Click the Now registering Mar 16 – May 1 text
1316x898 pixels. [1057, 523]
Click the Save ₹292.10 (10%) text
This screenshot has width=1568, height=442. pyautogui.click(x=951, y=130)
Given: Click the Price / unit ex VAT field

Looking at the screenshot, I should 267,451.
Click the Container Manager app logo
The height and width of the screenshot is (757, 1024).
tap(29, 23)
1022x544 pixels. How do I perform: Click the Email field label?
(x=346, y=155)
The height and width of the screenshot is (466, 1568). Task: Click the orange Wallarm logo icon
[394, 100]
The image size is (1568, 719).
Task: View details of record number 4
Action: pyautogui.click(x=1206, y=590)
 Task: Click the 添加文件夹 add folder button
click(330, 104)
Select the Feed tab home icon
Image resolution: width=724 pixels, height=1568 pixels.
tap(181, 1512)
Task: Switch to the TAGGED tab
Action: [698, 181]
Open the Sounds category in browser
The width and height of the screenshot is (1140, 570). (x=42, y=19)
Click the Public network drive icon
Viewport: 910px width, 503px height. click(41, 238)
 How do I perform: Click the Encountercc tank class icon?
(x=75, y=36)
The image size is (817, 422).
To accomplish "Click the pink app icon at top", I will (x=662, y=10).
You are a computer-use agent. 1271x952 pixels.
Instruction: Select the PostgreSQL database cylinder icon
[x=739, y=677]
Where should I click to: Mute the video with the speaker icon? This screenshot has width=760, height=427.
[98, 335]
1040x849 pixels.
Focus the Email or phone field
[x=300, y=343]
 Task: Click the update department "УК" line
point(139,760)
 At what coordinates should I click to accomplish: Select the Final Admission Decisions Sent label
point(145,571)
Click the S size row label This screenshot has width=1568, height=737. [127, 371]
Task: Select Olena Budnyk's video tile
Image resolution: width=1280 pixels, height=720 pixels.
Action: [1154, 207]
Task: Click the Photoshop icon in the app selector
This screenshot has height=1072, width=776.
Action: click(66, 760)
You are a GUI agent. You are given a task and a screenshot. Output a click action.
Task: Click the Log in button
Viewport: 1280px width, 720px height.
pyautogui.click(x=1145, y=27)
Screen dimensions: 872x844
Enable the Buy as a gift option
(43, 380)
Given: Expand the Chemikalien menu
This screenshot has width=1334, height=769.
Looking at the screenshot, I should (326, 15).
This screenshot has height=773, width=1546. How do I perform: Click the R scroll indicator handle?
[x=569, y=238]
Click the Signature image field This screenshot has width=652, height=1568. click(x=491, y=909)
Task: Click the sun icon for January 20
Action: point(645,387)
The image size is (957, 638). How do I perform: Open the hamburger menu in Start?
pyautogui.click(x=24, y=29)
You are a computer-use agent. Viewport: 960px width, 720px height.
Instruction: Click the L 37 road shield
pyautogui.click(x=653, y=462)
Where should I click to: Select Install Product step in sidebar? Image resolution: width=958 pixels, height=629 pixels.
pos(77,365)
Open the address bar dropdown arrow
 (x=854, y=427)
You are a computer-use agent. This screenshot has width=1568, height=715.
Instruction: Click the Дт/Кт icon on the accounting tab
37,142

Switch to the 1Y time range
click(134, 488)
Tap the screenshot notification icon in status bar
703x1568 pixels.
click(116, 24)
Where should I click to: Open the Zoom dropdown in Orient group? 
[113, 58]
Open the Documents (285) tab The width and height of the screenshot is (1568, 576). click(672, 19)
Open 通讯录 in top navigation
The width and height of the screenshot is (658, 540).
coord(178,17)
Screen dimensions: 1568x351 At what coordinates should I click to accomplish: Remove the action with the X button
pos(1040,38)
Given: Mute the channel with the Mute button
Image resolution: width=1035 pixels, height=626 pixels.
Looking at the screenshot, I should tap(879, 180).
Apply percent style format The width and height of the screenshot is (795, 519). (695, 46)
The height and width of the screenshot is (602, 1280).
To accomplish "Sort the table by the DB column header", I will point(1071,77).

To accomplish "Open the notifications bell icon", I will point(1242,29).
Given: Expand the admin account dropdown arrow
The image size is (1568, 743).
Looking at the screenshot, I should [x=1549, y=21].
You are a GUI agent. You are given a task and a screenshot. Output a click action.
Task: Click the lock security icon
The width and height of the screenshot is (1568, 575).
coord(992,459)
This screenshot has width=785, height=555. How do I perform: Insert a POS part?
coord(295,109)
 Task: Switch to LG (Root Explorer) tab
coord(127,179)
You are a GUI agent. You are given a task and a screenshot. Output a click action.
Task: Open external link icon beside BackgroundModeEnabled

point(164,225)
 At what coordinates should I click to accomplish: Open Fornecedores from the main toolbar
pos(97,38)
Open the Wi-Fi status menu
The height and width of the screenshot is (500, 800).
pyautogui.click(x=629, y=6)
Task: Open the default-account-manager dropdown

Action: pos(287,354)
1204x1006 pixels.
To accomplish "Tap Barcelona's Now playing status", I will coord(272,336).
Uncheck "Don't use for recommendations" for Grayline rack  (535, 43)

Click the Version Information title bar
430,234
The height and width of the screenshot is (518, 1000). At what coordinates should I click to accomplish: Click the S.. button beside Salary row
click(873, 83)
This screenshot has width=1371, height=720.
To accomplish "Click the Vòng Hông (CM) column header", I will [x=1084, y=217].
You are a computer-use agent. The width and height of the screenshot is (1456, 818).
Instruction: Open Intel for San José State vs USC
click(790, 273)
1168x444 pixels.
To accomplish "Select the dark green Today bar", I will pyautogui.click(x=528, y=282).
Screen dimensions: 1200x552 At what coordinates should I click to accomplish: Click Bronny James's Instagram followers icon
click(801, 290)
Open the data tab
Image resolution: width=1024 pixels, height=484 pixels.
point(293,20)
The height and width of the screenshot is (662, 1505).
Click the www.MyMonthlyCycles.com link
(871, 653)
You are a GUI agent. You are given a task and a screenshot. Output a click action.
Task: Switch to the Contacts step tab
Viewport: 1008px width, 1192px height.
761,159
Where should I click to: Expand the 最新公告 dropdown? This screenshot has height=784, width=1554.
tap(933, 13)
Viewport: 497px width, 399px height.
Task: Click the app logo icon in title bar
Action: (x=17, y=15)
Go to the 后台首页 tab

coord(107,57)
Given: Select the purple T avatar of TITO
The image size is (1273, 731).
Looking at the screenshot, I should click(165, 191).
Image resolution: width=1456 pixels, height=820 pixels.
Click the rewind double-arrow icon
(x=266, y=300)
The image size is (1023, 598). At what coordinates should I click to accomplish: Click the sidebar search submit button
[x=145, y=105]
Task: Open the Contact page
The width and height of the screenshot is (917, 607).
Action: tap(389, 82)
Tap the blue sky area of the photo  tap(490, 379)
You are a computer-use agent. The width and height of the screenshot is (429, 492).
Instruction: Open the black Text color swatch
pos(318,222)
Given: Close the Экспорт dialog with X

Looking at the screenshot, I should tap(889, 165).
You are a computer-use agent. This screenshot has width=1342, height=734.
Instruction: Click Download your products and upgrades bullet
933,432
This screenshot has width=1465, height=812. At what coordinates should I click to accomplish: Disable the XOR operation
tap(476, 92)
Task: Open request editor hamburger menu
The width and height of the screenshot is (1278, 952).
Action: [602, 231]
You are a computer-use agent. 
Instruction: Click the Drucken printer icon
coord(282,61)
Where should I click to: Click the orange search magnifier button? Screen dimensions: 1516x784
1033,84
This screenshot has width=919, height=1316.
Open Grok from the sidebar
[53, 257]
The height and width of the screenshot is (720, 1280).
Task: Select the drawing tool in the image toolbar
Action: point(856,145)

----

→ **BRIEF**
Write all of the records out exactly, including every line.

→ **ANSWER TO THIS TASK**
Click the Now registering Mar 16 – May 1 text
1316x898 pixels. [1057, 523]
Click the Save ₹292.10 (10%) text
This screenshot has width=1568, height=442. pyautogui.click(x=951, y=130)
Given: Click the Price / unit ex VAT field

Looking at the screenshot, I should 267,451.
Click the Container Manager app logo
The height and width of the screenshot is (757, 1024).
tap(29, 23)
1022x544 pixels. How do I perform: Click the Email field label?
(x=346, y=155)
The height and width of the screenshot is (466, 1568). Task: Click the orange Wallarm logo icon
[394, 100]
The image size is (1568, 719).
Task: View details of record number 4
Action: pyautogui.click(x=1206, y=590)
 Task: Click the 添加文件夹 add folder button
click(330, 104)
Select the Feed tab home icon
Image resolution: width=724 pixels, height=1568 pixels.
tap(181, 1512)
Task: Switch to the TAGGED tab
Action: [698, 181]
Open the Sounds category in browser
The width and height of the screenshot is (1140, 570). (x=42, y=19)
Click the Public network drive icon
Viewport: 910px width, 503px height. click(41, 238)
 How do I perform: Click the Encountercc tank class icon?
(x=75, y=36)
The image size is (817, 422).
To accomplish "Click the pink app icon at top", I will (x=662, y=10).
You are a computer-use agent. 1271x952 pixels.
Instruction: Select the PostgreSQL database cylinder icon
[x=739, y=677]
Where should I click to: Mute the video with the speaker icon? This screenshot has width=760, height=427.
[98, 335]
1040x849 pixels.
Focus the Email or phone field
[x=300, y=343]
 Task: Click the update department "УК" line
point(139,760)
 At what coordinates should I click to accomplish: Select the Final Admission Decisions Sent label
point(145,571)
Click the S size row label This screenshot has width=1568, height=737. [127, 371]
Task: Select Olena Budnyk's video tile
Image resolution: width=1280 pixels, height=720 pixels.
Action: [1154, 207]
Task: Click the Photoshop icon in the app selector
This screenshot has height=1072, width=776.
Action: click(66, 760)
You are a GUI agent. You are given a task and a screenshot. Output a click action.
Task: Click the Log in button
Viewport: 1280px width, 720px height.
pyautogui.click(x=1145, y=27)
Screen dimensions: 872x844
Enable the Buy as a gift option
(43, 380)
Given: Expand the Chemikalien menu
This screenshot has width=1334, height=769.
Looking at the screenshot, I should (326, 15).
This screenshot has height=773, width=1546. How do I perform: Click the R scroll indicator handle?
[x=569, y=238]
Click the Signature image field This screenshot has width=652, height=1568. click(x=491, y=909)
Task: Click the sun icon for January 20
Action: point(645,387)
The image size is (957, 638). How do I perform: Open the hamburger menu in Start?
pyautogui.click(x=24, y=29)
You are a computer-use agent. Viewport: 960px width, 720px height.
Instruction: Click the L 37 road shield
pyautogui.click(x=653, y=462)
Where should I click to: Select Install Product step in sidebar? Image resolution: width=958 pixels, height=629 pixels.
pos(77,365)
Open the address bar dropdown arrow
 (x=854, y=427)
You are a computer-use agent. This screenshot has width=1568, height=715.
Instruction: Click the Дт/Кт icon on the accounting tab
37,142

Switch to the 1Y time range
click(134, 488)
Tap the screenshot notification icon in status bar
703x1568 pixels.
click(116, 24)
Where should I click to: Open the Zoom dropdown in Orient group? 
[113, 58]
Open the Documents (285) tab The width and height of the screenshot is (1568, 576). click(672, 19)
Open 通讯录 in top navigation
The width and height of the screenshot is (658, 540).
coord(178,17)
Screen dimensions: 1568x351 At what coordinates should I click to accomplish: Remove the action with the X button
pos(1040,38)
Given: Mute the channel with the Mute button
Image resolution: width=1035 pixels, height=626 pixels.
Looking at the screenshot, I should tap(879, 180).
Apply percent style format The width and height of the screenshot is (795, 519). (695, 46)
The height and width of the screenshot is (602, 1280).
To accomplish "Sort the table by the DB column header", I will point(1071,77).

To accomplish "Open the notifications bell icon", I will point(1242,29).
Given: Expand the admin account dropdown arrow
The image size is (1568, 743).
Looking at the screenshot, I should [x=1549, y=21].
You are a GUI agent. You are given a task and a screenshot. Output a click action.
Task: Click the lock security icon
The width and height of the screenshot is (1568, 575).
coord(992,459)
This screenshot has width=785, height=555. How do I perform: Insert a POS part?
coord(295,109)
 Task: Switch to LG (Root Explorer) tab
coord(127,179)
You are a GUI agent. You are given a task and a screenshot. Output a click action.
Task: Open external link icon beside BackgroundModeEnabled

point(164,225)
 At what coordinates should I click to accomplish: Open Fornecedores from the main toolbar
pos(97,38)
Open the Wi-Fi status menu
The height and width of the screenshot is (500, 800).
pyautogui.click(x=629, y=6)
Task: Open the default-account-manager dropdown

Action: pos(287,354)
1204x1006 pixels.
To accomplish "Tap Barcelona's Now playing status", I will coord(272,336).
Uncheck "Don't use for recommendations" for Grayline rack  (535, 43)

Click the Version Information title bar
430,234
The height and width of the screenshot is (518, 1000). At what coordinates should I click to accomplish: Click the S.. button beside Salary row
click(873, 83)
This screenshot has width=1371, height=720.
To accomplish "Click the Vòng Hông (CM) column header", I will [x=1084, y=217].
You are a computer-use agent. The width and height of the screenshot is (1456, 818).
Instruction: Open Intel for San José State vs USC
click(790, 273)
1168x444 pixels.
To accomplish "Select the dark green Today bar", I will pyautogui.click(x=528, y=282).
Screen dimensions: 1200x552 At what coordinates should I click to accomplish: Click Bronny James's Instagram followers icon
click(801, 290)
Open the data tab
Image resolution: width=1024 pixels, height=484 pixels.
point(293,20)
The height and width of the screenshot is (662, 1505).
Click the www.MyMonthlyCycles.com link
(871, 653)
You are a GUI agent. You are given a task and a screenshot. Output a click action.
Task: Switch to the Contacts step tab
Viewport: 1008px width, 1192px height.
761,159
Where should I click to: Expand the 最新公告 dropdown? This screenshot has height=784, width=1554.
tap(933, 13)
Viewport: 497px width, 399px height.
Task: Click the app logo icon in title bar
Action: (x=17, y=15)
Go to the 后台首页 tab

coord(107,57)
Given: Select the purple T avatar of TITO
The image size is (1273, 731).
Looking at the screenshot, I should click(165, 191).
Image resolution: width=1456 pixels, height=820 pixels.
Click the rewind double-arrow icon
(x=266, y=300)
The image size is (1023, 598). At what coordinates should I click to accomplish: Click the sidebar search submit button
[x=145, y=105]
Task: Open the Contact page
The width and height of the screenshot is (917, 607).
Action: tap(389, 82)
Tap the blue sky area of the photo  tap(490, 379)
You are a computer-use agent. The width and height of the screenshot is (429, 492).
Instruction: Open the black Text color swatch
pos(318,222)
Given: Close the Экспорт dialog with X

Looking at the screenshot, I should tap(889, 165).
You are a computer-use agent. This screenshot has width=1342, height=734.
Instruction: Click Download your products and upgrades bullet
933,432
This screenshot has width=1465, height=812. At what coordinates should I click to accomplish: Disable the XOR operation
tap(476, 92)
Task: Open request editor hamburger menu
The width and height of the screenshot is (1278, 952).
Action: [602, 231]
You are a computer-use agent. 
Instruction: Click the Drucken printer icon
coord(282,61)
Where should I click to: Click the orange search magnifier button? Screen dimensions: 1516x784
1033,84
This screenshot has width=919, height=1316.
Open Grok from the sidebar
[53, 257]
The height and width of the screenshot is (720, 1280).
Task: Select the drawing tool in the image toolbar
Action: point(856,145)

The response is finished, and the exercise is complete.